COVID-19: Competition Law’s response to the pandemic of the century
E.U. & Antitrust Newsletter Portugal
In order to prevent the spread of COVID-19, the guidelines for the entire European Union (“EU”) involve social distancing. This measure, while necessary from a public health perspective, is leaving various sectors of the economy, companies and employees on the brink of collapse. The inability to foresee how long these measures will last means that the true economic impact of this virus will only become known sometime in the future. Within this context, various legislative changes have been seen in both Portugal and the rest of the world. Competition Law has already undergone temporary but truly disruptive changes. Some of these are briefly described in this newsletter.
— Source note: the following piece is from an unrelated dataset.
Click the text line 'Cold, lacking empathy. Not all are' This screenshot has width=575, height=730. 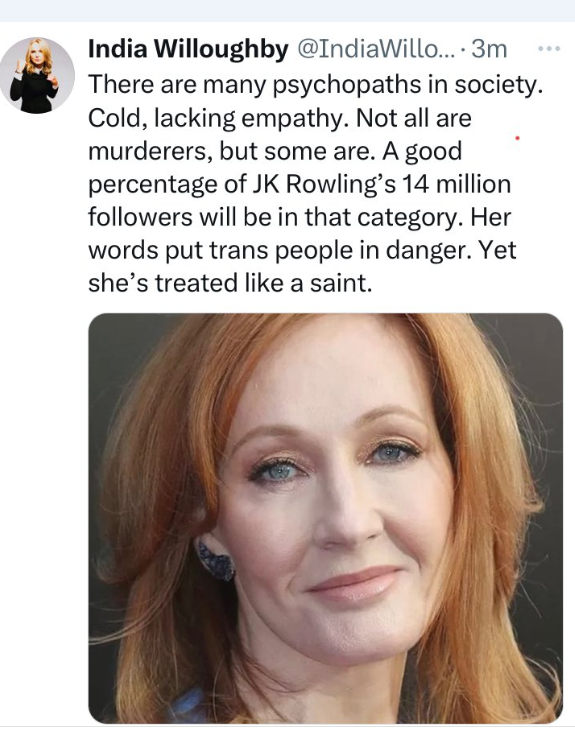[279, 118]
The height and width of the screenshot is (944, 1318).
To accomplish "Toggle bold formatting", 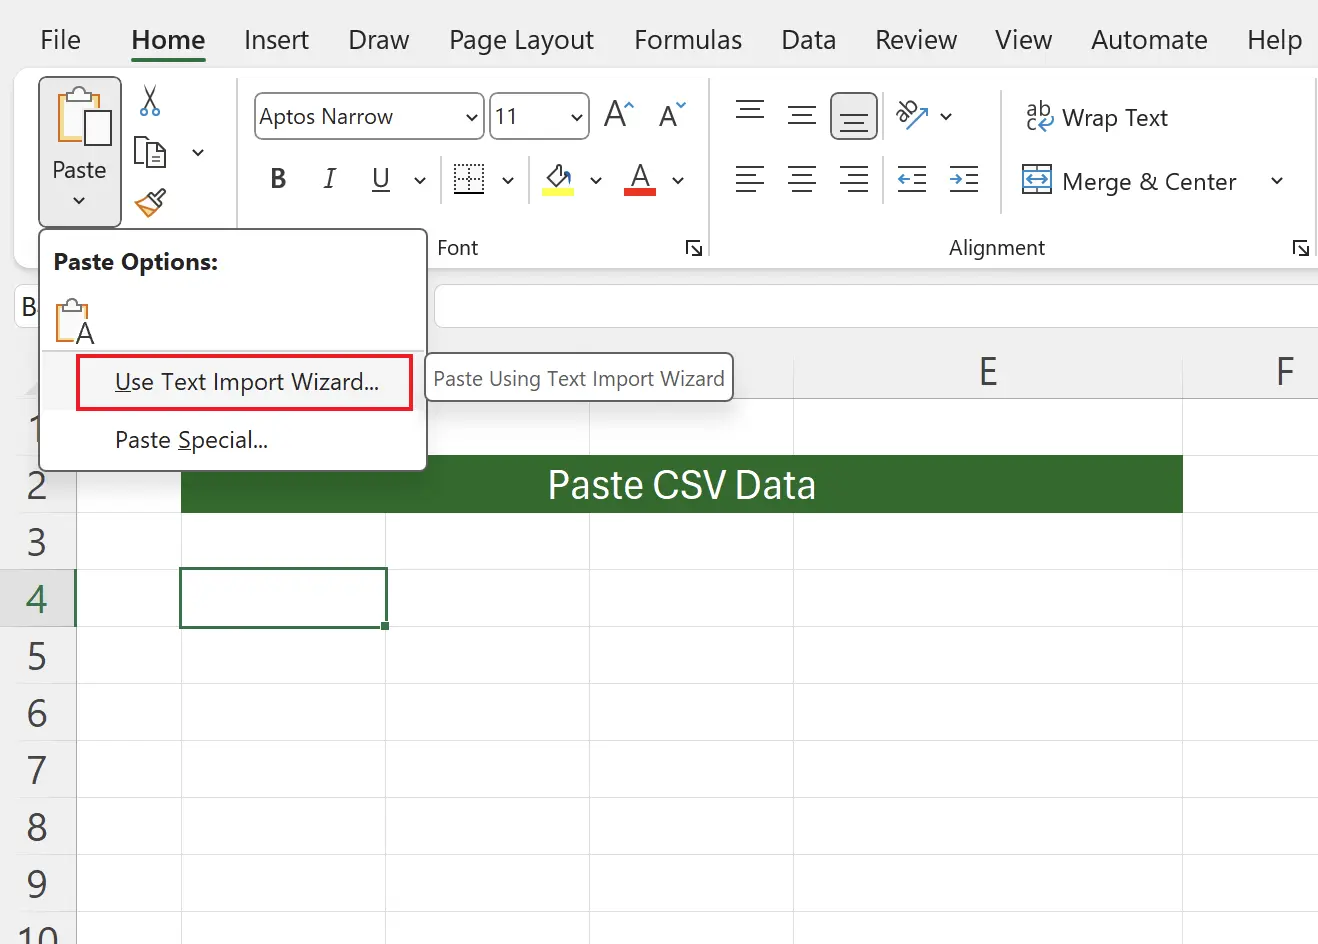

It should be taken into consideration that any State aid is, in principle, prohibited, unless considered compatible with the internal market by the EC. This prohibition aims to prevent public contributions from selectively benefiting certain companies (whether these are, inter alia, tax-related, subsidies, guarantees or subsidized loans) to the detriment of others, thus distorting healthy competition on the internal market.
According to the instructions of the Competition Authority, any notifications relating to concentrations must be submitted online. This, incidentally, was already the case with most operations reported by lawyers working in this area.
The Competition Authority, similar to other Authorities throughout Europe, guaranteed vigilance in detecting potential abuse or practices restricting competition that attempt to exploit the fragile situation arising from the current crisis.
In a decision taken precisely during the pandemic outbreak, the Competition Authority ruled against Hospital Particular do Algarve, S.A. due gun-jumping
Companies are responsible for reporting concentrations when certain criteria are met relating to the Competition Act. Until the companies obtain a decision of non-opposition from the competent body, these types of operations must be suspended. The implementing of these operations in breach of this obligation is known as gun-jumping and might trigger high fines.